Le Parisien
Nous allons faire un malheur

3 juin 2004 par Alain Lipietz

Le polytechnicien Alain Lipietz, député européen sortant, conduit en Ile-de-France une liste verte.

Aux yeux de beaucoup, la campagne paraît patiner.

C’est une campagne en pièces détachées. Ce qui est en jeu concerne tous les citoyens européens : les OGM, la Charte de l’environnement, les problèmes budgétaires, les délocalisations, le mariage homosexuel, les brevets logiciels. Pourtant, personne n’arrive à faire comprendre que ça se décide à l’échelle européenne, que c’est aux députés européens de réguler, donc aux électeurs de décider. Comment, par exemple, réaménager le Pacte de stabilité budgétaire, qui n’est plus respecté ? C’est une affaire énorme : le financement des services publics en dépend. Mais qui en parle sérieusement ? L’une des solutions envisagée dans les instances européennes consisterait à sortir certaines dépenses ou emprunts du calcul des 3 % de déficit public autorisé. Les Verts, eux, militent partout en Europe pour que l’on soustraie du déficit les investissements qui concourent à la protection du climat, conformément aux accords de Kyoto : les transports publics, le ferroutage, l’isolation des maisons. En France, la droite propose, elle, que l’on défalque les dépenses militaires. Voilà un vrai débat. Il devrait être au coeur de cette campagne. Hélas !...

Pourquoi les Verts et le PS se sont-ils abstenus lors du vote à l’Assemblée de la loi sur l’environnement ?

La charte que propose Jacques Chirac est un texte au rabais par rapport à la directive sur la responsabilité environnementale que vient de voter le Parlement de Strasbourg. Le gouvernement a fait tout ce qu’il a pu pour affaiblir le texte européen.
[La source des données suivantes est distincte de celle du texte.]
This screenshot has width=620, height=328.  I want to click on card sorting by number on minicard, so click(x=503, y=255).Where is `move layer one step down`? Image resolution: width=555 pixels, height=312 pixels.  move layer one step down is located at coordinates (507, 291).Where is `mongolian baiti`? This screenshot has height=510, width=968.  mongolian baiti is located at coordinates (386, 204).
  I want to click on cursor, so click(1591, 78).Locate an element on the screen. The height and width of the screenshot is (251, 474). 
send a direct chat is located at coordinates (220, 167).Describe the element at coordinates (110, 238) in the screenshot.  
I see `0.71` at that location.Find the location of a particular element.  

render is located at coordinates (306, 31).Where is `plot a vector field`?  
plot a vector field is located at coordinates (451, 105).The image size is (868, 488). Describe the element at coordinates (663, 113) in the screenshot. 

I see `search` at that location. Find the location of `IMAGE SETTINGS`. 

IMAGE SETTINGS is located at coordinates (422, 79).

Pour avoir chez nous une vraie politique en faveur de l’environnement et de la santé, il faut donc combattre Raffarin en Europe comme en France.

Vous reprochez au PS de ne pas assez parler de l’Europe...

Le PS est drôle. Il est entré en campagne en appelant, comme la LCR, à donner une troisième claque à Raffarin. Et puis, il s’est rendu compte que, par rapport aux enjeux, c’était assez ridicule : ne vote-t-on pas pour un Parlement qui va organiser la vie quotidienne de 460 millions d’Européens, de la Laponie à Malte ? Le problème du PS est qu’il est englué dans le PSE (Parti socialiste européen) où le Parti travailliste et le Parti social-démocrate allemand défendent des options différentes des siennes. Seuls, les Verts français sont membres d’un Parti vert européen qui vient d’adopter un programme commun en 44 points, incluant des réformes précises en faveur de l’Europe sociale.

Samedi, Noël Mamère célébrera le premier mariage d’homosexuels , à Bègles . C’est vraiment le moment ?

Les Verts sont pour le mariage gay : c’est une vague de fond qui traverse toute l’Europe, contre les discriminations. Nous avions décidé, en avril, d’appuyer cette demande. Le hasard veut que cela tombe au beau milieu de la campagne européenne. Noël Mamère joue sa propre partition dans l’orchestre en décidant de célébrer un mariage dans sa mairie. Bon, on entend peut-être mal le reste de l’orchestre, mais il n’en est pas responsable. (Lire aussi page 9.)

Vous avez l’air un peu fataliste, sinon défaitiste...

Pas du tout ! Je pense que les Verts, seuls à défendre le même programme à travers toute l’Europe, vont faire un malheur. Car les gens comprennent que le social et l’écologie, ça se joue en Europe, et qu’il n’y a que les Verts qui se battent pour ça.